Filmmaker Jonatan Schwenk switched from stop-motion animation to puppetry for his short film ZOON, which made the cut of or 2022 Lighthouse Selections, as well as the 2022 Next Generation Short Tiger and the official selection of the Sundance Film Festival.
We caught up with the director to talk about his process, bringing happiness through film, and the state of short film funding in Germany right now.
Please introduce yourself
Hello, I am an independent animation filmmaker from Germany. I narrate my films by fusing different techniques into hybrid forms, focusing on handmade animation techniques.
What does making the selection mean to you and the future of your short film?
Well, I hope that many programmers will get to see the film through T-Port, and many other people who can help the film to travel around. Us short filmmakers are happy to get any kind of exposure for our films, because short films are an underrepresented format.
What was the inspiration behind ZOON?
The inspiration for ZOON was my own reflection on how to feel happiness. After my previous film, SOG, which was quite dark and dystopian, I was looking for something uplifting – and ended up with this film, where most of the characters are smiling all the time.

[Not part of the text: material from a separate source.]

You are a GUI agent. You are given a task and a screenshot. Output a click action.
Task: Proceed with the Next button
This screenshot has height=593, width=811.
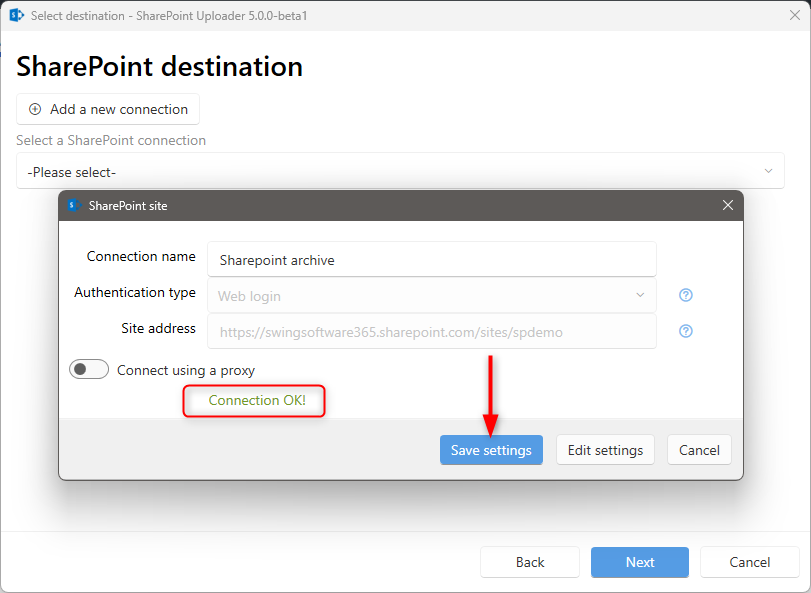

Tell us about how the filmmaking process went for you – did you enjoy it? and what did it teach you?
The first part of the shoot was the most fun – I had a bunch of talented animators around me, all eager to try puppeteering for the first time. We had a lot of fun seeing the puppets come to life so quickly – as stop-motion and 2D animators, we weren’t used to that.
The second part was more difficult, as I spent a lot of time alone behind the curtains of our small studio. At times, it was a pleasantly meditative approach to animate the stop-motion axoolts there, but compared to the crowded real-time shooting of the puppets, it was more challenging.
Having been through the process of making your short – what do you wish someone had told you in advance?
We should have added feet to the puppets and even hands in most shots already on set. Attaching these only in post-production made a lot of work and didn’t contribute that much to the story.
What were the biggest challenges you encountered during making your film?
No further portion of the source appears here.